Calculate intercept by centralising residuals instead of estimating intercept?

I want to fit a model, where I do not care about the intercept and I have no idea about its potential value so that it is difficult to specify a reasonable prior for the intercept. I wonder whether it is best (a) to use a rather uninformative prior for the intercept, e.g., a normal distribution with mean zero and a very large variance, (b) to do not specify a prior for the intercept at all, or (c) in each iteration calculate the intercept so that the residuals have an average value of zero.
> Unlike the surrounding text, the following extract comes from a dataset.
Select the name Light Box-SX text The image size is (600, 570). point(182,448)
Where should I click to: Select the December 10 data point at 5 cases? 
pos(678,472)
In case (c), the stan code could look like this:

data {
  int<lower=0> N;
  vector[N] x1;
  vector[N] x2;
  vector[N] y;
}

parameters {
  real b1;
  real b2;
  real<lower=0> sigma;
}

transformed parameters {
  real b0;
  vector[N] yFit;
  vector[N] res;

  yFit = b1 * x1 + b2 * x2;
  b0 = mean( y - yFit );
  res = y  - ( b0 + yFit );
}

model {
  // priors
  b1 ~ normal( 0, 1 );
  b2 ~ normal( 0, 1 );
  sigma ~ cauchy( 0, 1 );

  res ~ normal( 0, sigma);
}

Note: this is a very much simplified version of my actual model, which has many more parameters and is very non-linear.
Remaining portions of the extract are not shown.